What is Business Logic Vulnerability?
How do you translate an abstract business idea in machine language? How can you process overlapping theories without making the machines bleed?
Actually, you cannot. That’s the problem with business logic vulnerability.
Machines, unlike human brains, work on simplified binary logic. They respond to conditions that must lead to a simple ‘YES’ or ‘NO’, and absolutely nothing between it.
However, that is not how people running businesses think. They make decisions. Often quickly, frequently, and making them out most of the available information.
While security is certainly on their mind, there is not enough time to study implications in detail. This is exactly what leads to business logic or domain logic flaw.

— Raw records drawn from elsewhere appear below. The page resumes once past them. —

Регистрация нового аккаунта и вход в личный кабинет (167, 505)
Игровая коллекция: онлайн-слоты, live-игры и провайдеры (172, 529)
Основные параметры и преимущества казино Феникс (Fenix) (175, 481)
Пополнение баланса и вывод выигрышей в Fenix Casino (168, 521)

What is Business Logic Vulnerability?
A business logic flaw is an application vulnerability, which arises from circumstantial security weakness. As a one-of-a-kind problem, it does not have a universal solution and cannot be detected by automated web application scanning either. Here is a simple way to understand this.

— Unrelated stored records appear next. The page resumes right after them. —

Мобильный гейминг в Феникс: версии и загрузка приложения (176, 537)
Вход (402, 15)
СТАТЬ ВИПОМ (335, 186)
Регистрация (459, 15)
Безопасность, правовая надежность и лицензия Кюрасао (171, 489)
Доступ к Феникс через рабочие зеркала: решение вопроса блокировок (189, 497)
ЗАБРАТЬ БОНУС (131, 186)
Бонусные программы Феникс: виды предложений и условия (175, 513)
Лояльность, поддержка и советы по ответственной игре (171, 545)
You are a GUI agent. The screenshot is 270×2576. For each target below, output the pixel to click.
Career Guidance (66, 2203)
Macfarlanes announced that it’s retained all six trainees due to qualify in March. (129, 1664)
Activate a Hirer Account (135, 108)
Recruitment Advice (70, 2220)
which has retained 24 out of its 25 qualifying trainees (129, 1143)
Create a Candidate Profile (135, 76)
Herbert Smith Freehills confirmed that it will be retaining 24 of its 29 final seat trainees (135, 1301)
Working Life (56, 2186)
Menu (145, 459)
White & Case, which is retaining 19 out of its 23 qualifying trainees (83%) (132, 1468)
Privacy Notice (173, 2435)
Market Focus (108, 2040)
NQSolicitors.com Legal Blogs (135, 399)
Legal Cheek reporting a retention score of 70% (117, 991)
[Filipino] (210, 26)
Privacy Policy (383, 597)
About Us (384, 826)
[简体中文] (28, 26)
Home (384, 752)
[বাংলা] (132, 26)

“Only those who understand your business will be able to detect your business logic flaws.”
In theory, business logic vulnerability might seem a very vague, abstract idea. However, it poses a serious threat to security. We will help you understand with the following examples.

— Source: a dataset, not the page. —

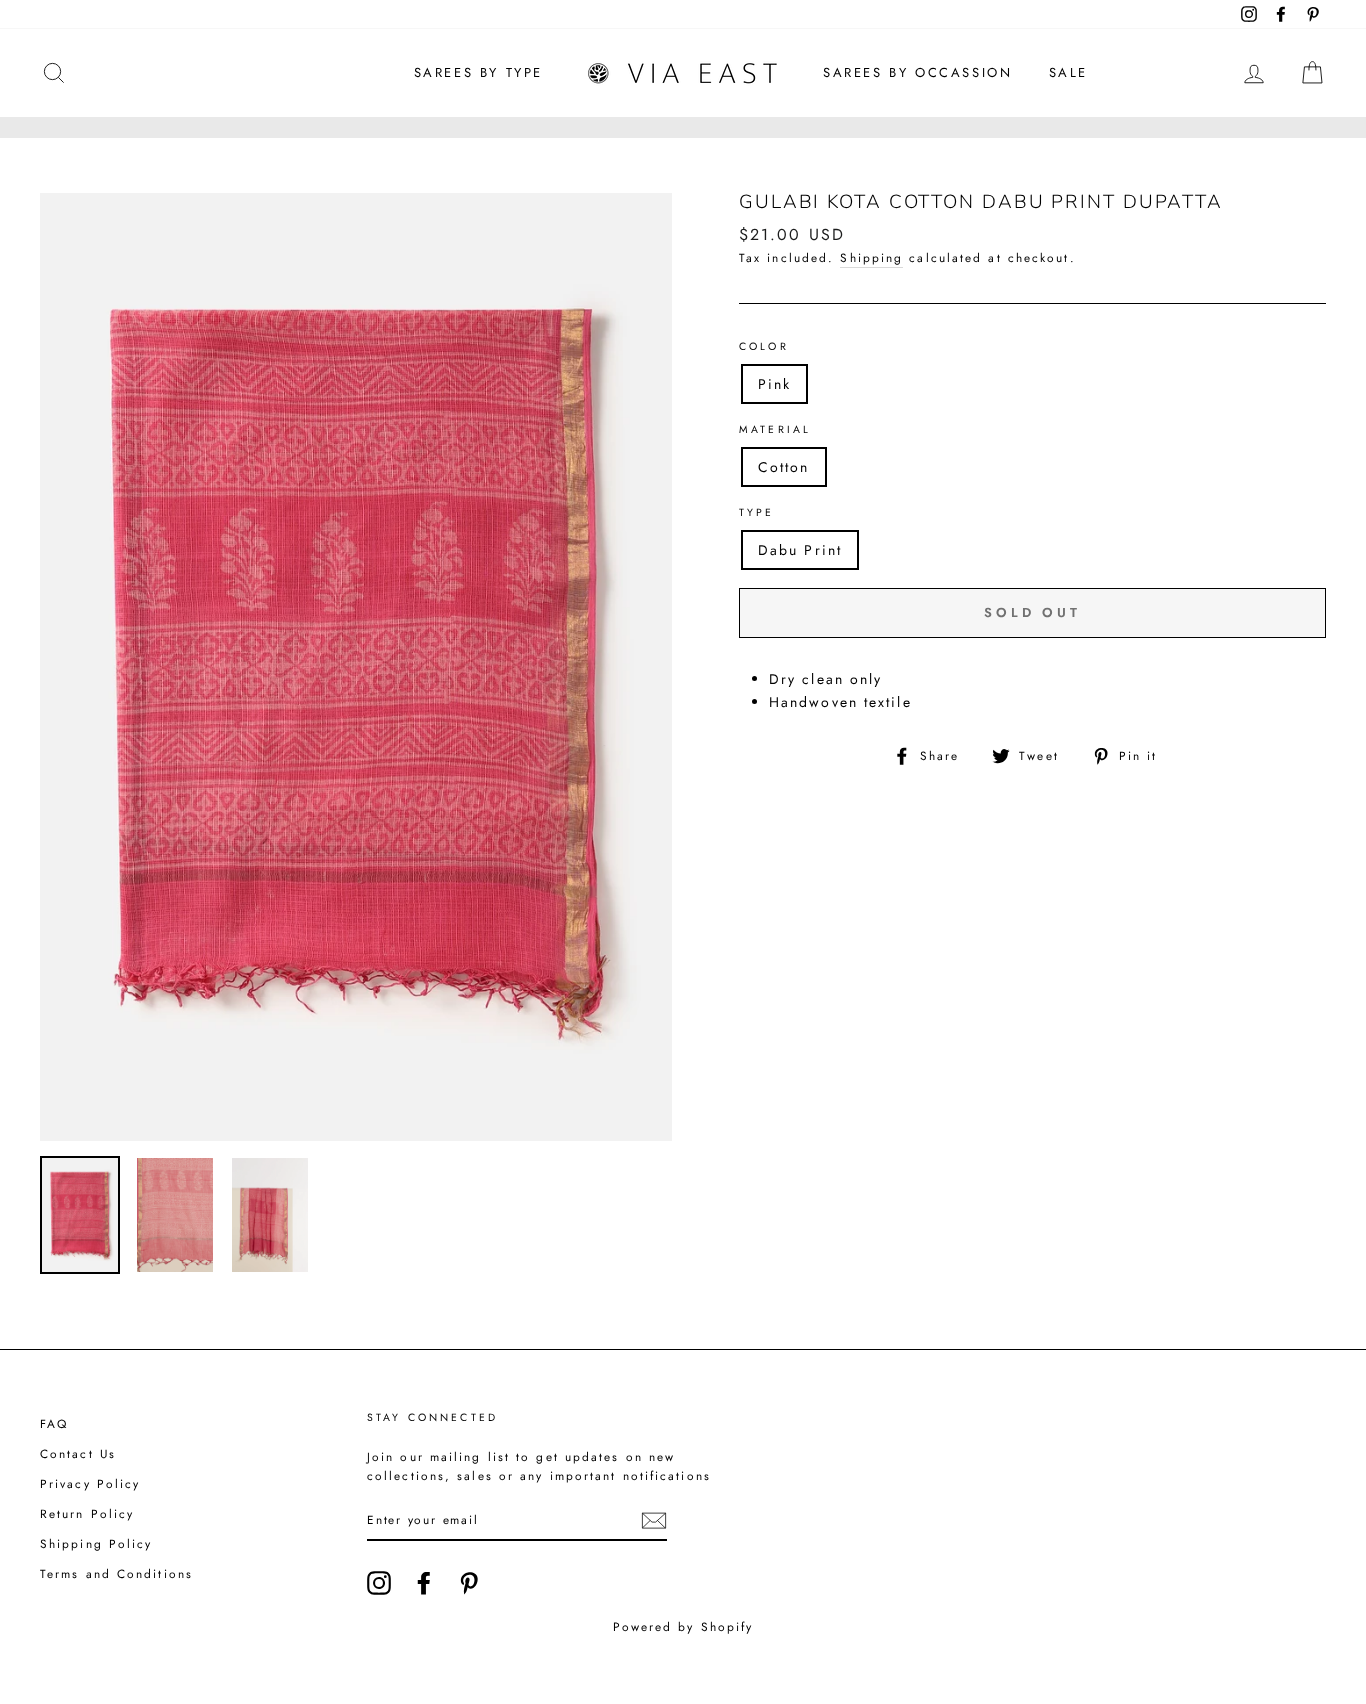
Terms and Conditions (116, 1573)
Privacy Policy (90, 1483)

Case Study 1- Stock Broking Firm
A renowned stockbroking firm wanted its customers to trade online. Their dummy online trading platform focused on increasing participation and making transactions faster in a two-step process.
Step 1: Users could pick stocks of their choice, number of shares, and click on ‘BUY’. The application then calculated the total value of the transaction and asked users to ‘PLACE ORDER’.
Step 2: After step 1, users can choose to either proceed with the order or cancel the transaction.
Million Dollar Problem
The web application scanning session showed that the application was clean of any OWASP or WASC vulnerability. But problems existed.
An attacker could actually make informed decisions and make huge profits without administrators knowing about it.
The attacker had to select stock at the current price and freeze the process at the confirmation dialog box. If the next day, prices for that particular stock shoot up, he could confirm the frozen trade and get the stocks at an older value.
Case Study 2- Online Auction House
An online auction house valued website security above everything else. The owners understood that many hackers would try to use brute force to forcibly getting into competitor accounts.
Hence, they started using limited-time account suspension for three wrong logs in attempts.
In simpler words, the associated account ID would be locked if the wrong password were used three consecutive times.
Imagine that there are only two users who want item X on auction. They both are placing bids, topping each other, and now just one hour remains for the online auction.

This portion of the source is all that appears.